Can you quote the passage on the Vanga mission word for word, covering the stretch from "Their hardest work" through "were still cannibals."?

SELECTION:
:::
Their hardest work involved clearing jungle in order to
build a new mission station along the Kwilu River at Vanga . And it’s from here
that they worked out into the seemingly impenetrable jungle areas reaching
distant tribes, some of whom were still cannibals.
After 17 years at Vanga, there was a disagreement with some
of the tribal leaders. Although reconciliation was achieved, William and Clara
knew it was time to return to the States.
They felt the disappointment.
In 2010, missionary Eric Ramsey travelled to Vanga. The two
and a half hour flight from Kinshasa to Vanga was then followed by a canoe
trip over the river and a 10 mile hike through the jungle.
Ramsey was keen to make contact with the Yansi people. As
far as he was aware, there had been some contact with Christians in the past, but he was not expecting what he
found.
‘When we got in there, we found a
network of reproducing churches throughout the jungle’, Ramsey reports. ‘Each
village had its own gospel choir, although they wouldn’t call it that,’ he
notes. ‘They wrote their own songs and would have sing-offs from village to
village.’
Ramsey found a church in each of
the eight villages he and his team visited, scattered across 34 miles. They
even found a 1000-seat stone “cathedral” in one of the villages. They learned
that this church had become so crowded in the 1980s – with many walking miles
to attend — that a church planting movement had begun in the surrounding
villages.
:::
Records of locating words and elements
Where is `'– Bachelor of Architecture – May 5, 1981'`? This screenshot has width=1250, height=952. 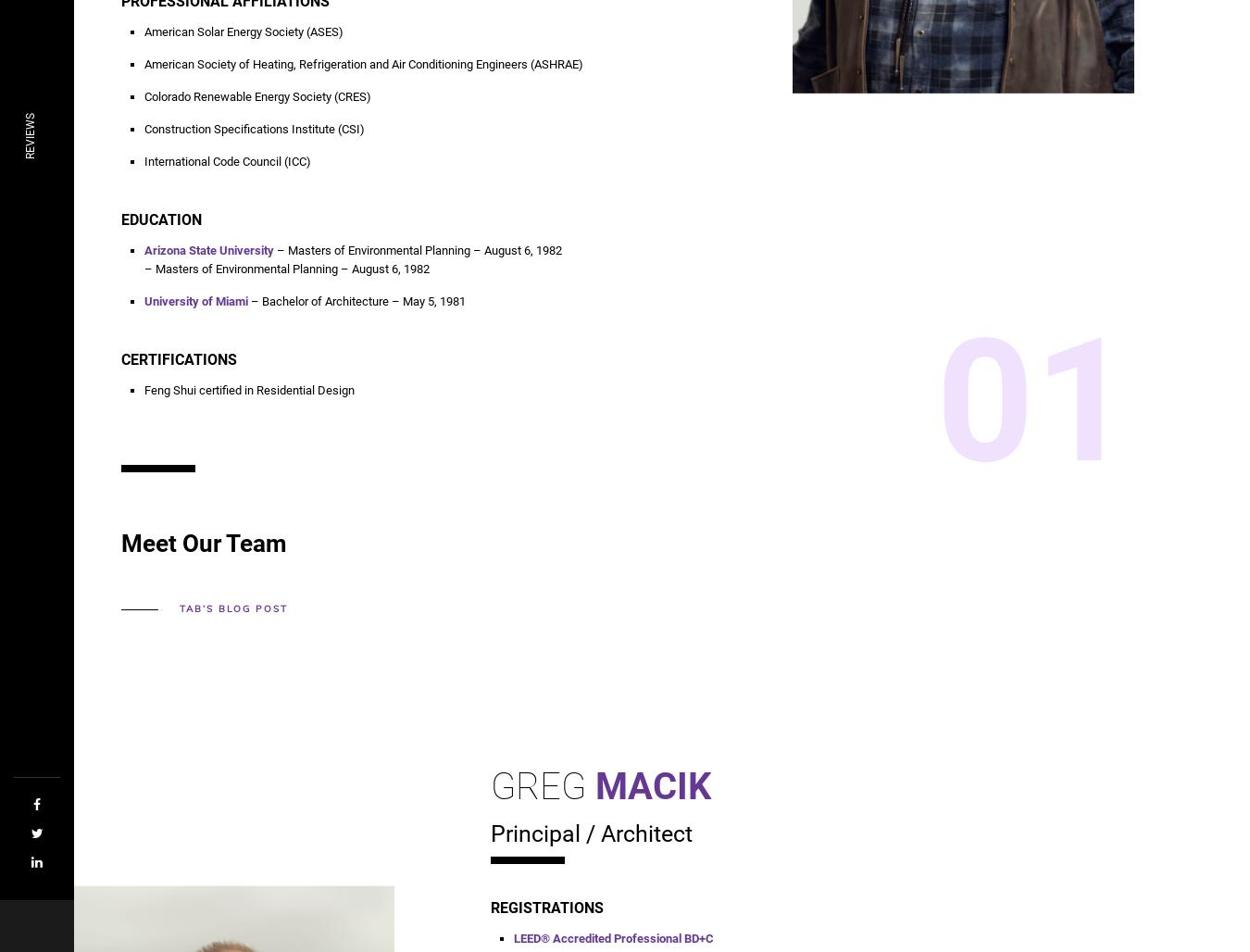
'– Bachelor of Architecture – May 5, 1981' is located at coordinates (356, 300).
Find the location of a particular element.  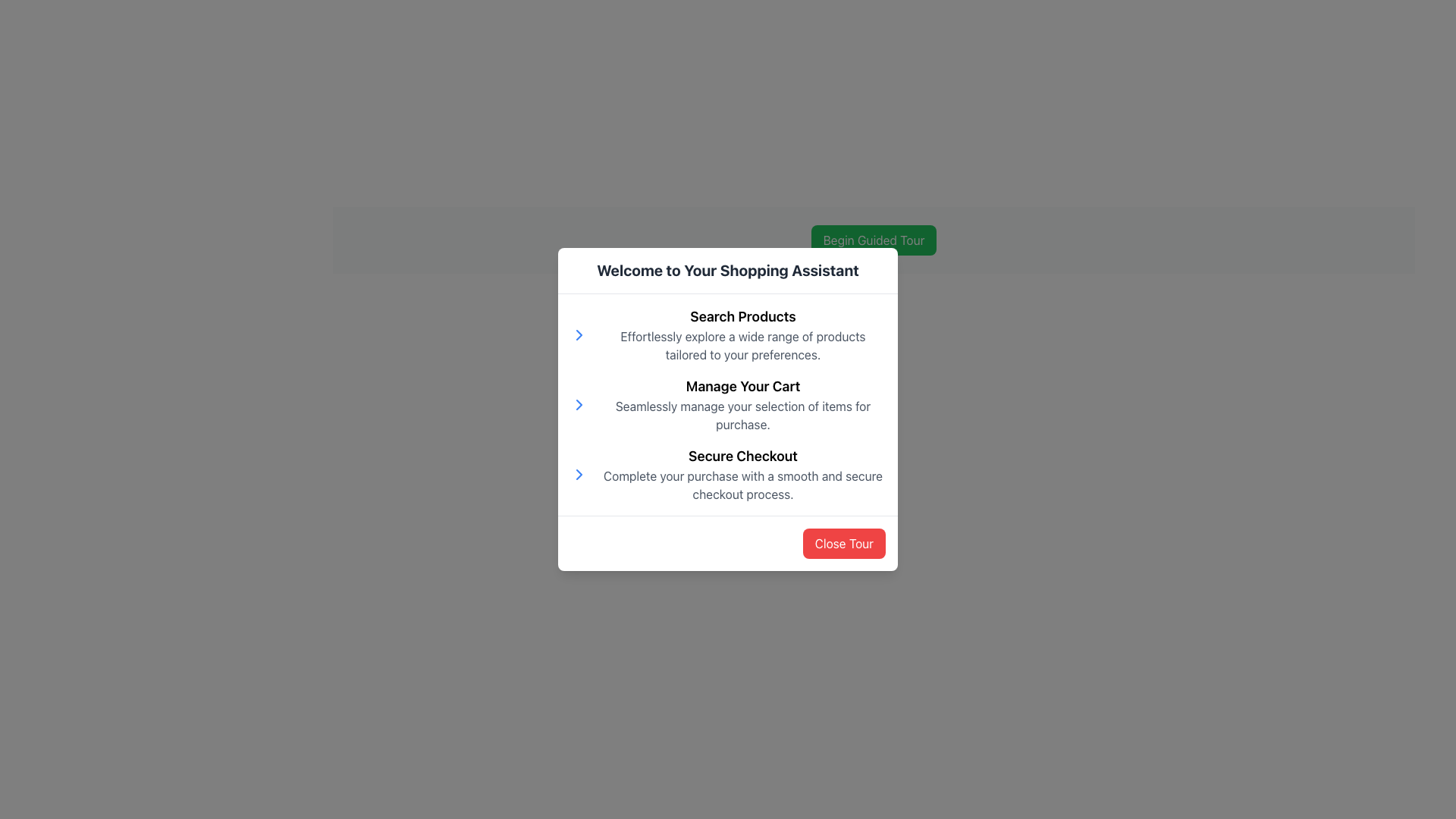

static text displaying 'Seamlessly manage your selection of items for purchase.' located below the header 'Manage Your Cart' in the tutorial card is located at coordinates (742, 415).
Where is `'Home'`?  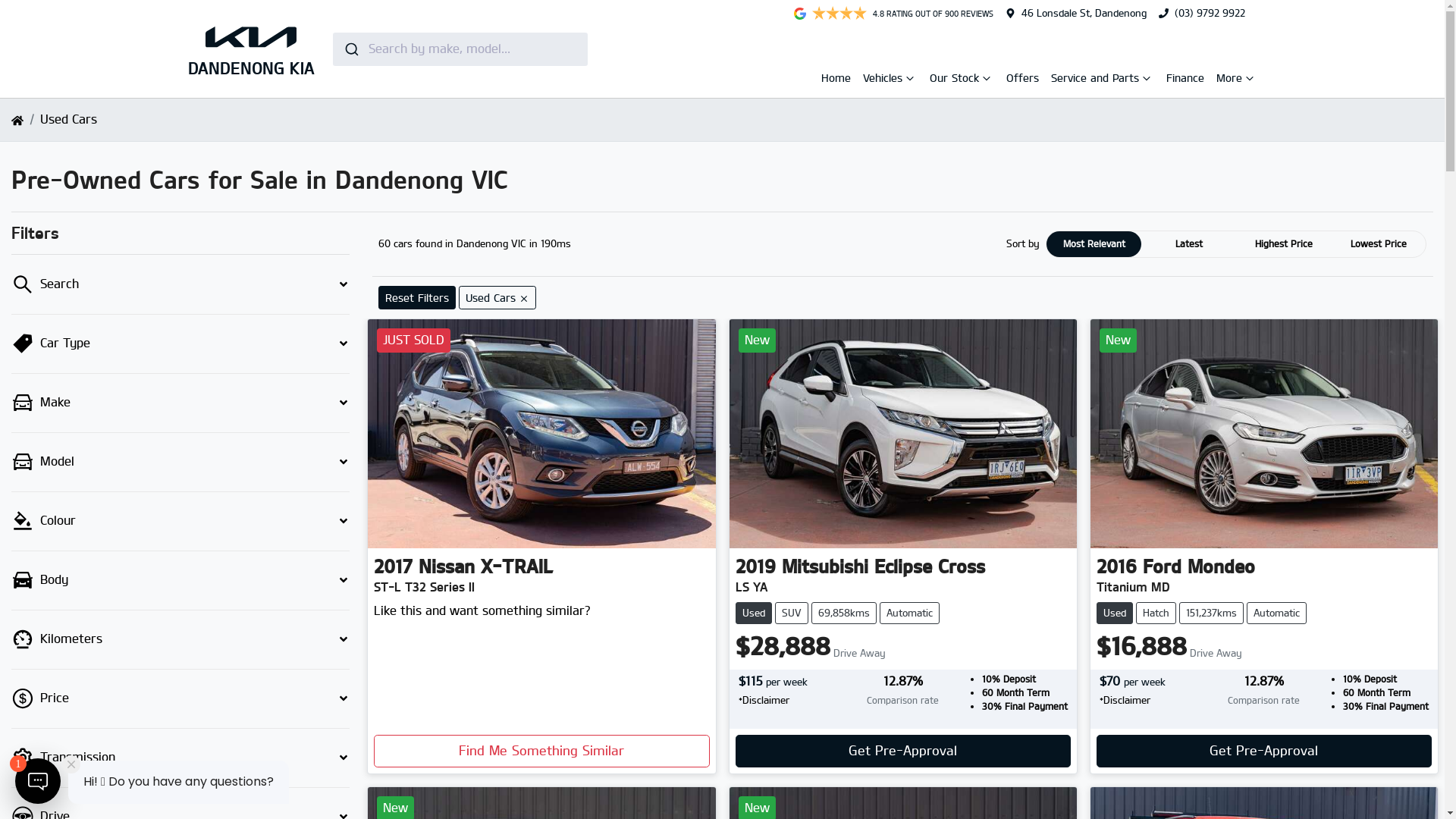 'Home' is located at coordinates (834, 77).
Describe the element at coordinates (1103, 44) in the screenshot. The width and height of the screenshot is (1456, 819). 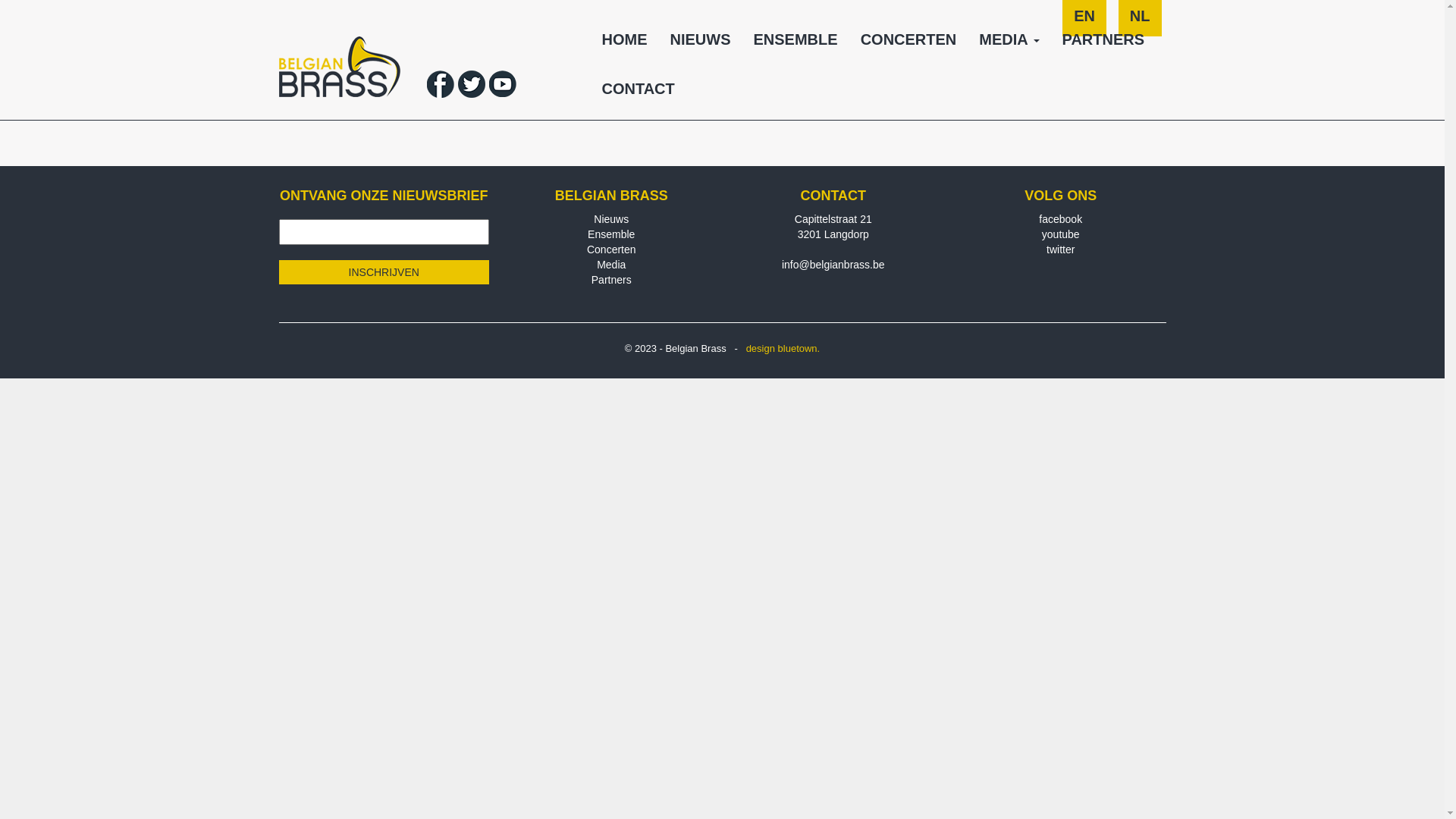
I see `'PARTNERS'` at that location.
:::
WORKED SOLUTION:
Their hardest work involved clearing jungle in order to
build a new mission station along the Kwilu River at Vanga . And it’s from here
that they worked out into the seemingly impenetrable jungle areas reaching
distant tribes, some of whom were still cannibals.